Entries provided
- Opening Delimiter -
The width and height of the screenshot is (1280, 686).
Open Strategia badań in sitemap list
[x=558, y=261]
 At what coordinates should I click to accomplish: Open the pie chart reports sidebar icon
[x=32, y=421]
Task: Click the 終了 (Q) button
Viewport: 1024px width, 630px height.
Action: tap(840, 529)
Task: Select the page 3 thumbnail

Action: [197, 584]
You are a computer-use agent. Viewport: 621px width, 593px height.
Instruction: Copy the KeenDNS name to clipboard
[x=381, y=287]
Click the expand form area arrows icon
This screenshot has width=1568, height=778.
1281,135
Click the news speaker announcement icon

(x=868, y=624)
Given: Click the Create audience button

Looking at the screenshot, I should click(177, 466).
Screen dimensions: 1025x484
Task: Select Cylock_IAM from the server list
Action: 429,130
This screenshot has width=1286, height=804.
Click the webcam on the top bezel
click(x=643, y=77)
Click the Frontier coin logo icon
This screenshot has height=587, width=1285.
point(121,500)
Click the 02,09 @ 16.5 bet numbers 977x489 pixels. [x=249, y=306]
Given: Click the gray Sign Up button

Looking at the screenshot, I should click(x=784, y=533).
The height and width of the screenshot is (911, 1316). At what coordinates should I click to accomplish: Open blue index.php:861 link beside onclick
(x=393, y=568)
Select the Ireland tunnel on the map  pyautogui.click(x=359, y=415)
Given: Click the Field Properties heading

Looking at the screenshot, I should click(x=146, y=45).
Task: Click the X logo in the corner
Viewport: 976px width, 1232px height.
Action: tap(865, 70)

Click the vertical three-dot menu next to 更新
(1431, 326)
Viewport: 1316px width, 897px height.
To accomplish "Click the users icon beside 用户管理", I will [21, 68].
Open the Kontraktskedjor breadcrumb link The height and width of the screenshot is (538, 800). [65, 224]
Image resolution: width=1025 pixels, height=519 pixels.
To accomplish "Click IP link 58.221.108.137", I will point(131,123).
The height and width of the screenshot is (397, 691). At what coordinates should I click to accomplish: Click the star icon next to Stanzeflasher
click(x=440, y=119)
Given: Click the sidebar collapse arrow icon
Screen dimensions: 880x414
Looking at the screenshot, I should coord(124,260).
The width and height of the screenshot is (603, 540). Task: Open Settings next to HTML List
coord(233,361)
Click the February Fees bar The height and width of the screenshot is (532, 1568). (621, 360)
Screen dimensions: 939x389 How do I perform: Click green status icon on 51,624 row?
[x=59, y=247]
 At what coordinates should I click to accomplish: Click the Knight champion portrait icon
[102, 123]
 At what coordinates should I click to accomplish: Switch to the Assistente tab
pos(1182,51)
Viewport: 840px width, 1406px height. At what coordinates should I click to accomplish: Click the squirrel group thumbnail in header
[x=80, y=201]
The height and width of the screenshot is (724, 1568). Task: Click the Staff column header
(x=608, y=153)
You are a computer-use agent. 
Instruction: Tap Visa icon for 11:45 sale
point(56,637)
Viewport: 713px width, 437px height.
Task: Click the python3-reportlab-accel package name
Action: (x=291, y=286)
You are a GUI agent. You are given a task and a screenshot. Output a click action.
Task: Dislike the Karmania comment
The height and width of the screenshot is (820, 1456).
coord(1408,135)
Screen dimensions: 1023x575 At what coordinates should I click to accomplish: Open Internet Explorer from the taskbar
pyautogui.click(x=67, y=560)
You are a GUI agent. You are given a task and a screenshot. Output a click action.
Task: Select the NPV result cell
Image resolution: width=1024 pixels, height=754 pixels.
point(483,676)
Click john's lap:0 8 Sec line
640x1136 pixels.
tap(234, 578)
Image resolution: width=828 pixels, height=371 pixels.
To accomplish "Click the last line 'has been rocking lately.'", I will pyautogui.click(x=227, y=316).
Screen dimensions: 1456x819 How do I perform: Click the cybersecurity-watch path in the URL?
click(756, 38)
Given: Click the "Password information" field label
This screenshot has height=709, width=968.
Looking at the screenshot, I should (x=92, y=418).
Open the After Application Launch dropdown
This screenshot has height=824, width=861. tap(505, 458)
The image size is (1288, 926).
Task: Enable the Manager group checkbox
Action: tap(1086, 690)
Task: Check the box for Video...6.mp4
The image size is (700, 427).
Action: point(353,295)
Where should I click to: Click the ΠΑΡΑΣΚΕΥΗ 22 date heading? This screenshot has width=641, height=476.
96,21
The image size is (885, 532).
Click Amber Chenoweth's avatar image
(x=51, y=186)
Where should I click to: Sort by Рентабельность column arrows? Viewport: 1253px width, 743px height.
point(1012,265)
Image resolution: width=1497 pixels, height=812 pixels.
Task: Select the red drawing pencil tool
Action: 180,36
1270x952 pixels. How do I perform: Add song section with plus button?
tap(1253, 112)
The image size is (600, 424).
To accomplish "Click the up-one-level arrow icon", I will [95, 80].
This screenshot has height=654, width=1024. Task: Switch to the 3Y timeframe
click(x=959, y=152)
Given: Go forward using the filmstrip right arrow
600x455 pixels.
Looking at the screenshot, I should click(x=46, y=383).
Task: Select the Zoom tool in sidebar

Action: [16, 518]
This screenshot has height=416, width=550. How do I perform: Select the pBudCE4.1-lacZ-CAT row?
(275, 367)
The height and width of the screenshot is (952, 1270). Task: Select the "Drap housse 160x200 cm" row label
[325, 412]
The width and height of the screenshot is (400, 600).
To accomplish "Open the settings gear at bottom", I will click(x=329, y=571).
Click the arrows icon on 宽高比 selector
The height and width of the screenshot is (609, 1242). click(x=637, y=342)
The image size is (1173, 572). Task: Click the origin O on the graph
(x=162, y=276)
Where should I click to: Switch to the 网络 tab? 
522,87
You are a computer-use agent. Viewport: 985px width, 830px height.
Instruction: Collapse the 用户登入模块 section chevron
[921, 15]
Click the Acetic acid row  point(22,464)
- Closing Delimiter -
Task details
Among the lines of the data, identify those with the word "will". Copy each of them.

Task response
To accomplish "Click the users icon beside 用户管理", I will [21, 68].
To accomplish "Click IP link 58.221.108.137", I will point(131,123).
To accomplish "Click the last line 'has been rocking lately.'", I will pyautogui.click(x=227, y=316).
To accomplish "Click the up-one-level arrow icon", I will [95, 80].
To accomplish "Open the settings gear at bottom", I will click(x=329, y=571).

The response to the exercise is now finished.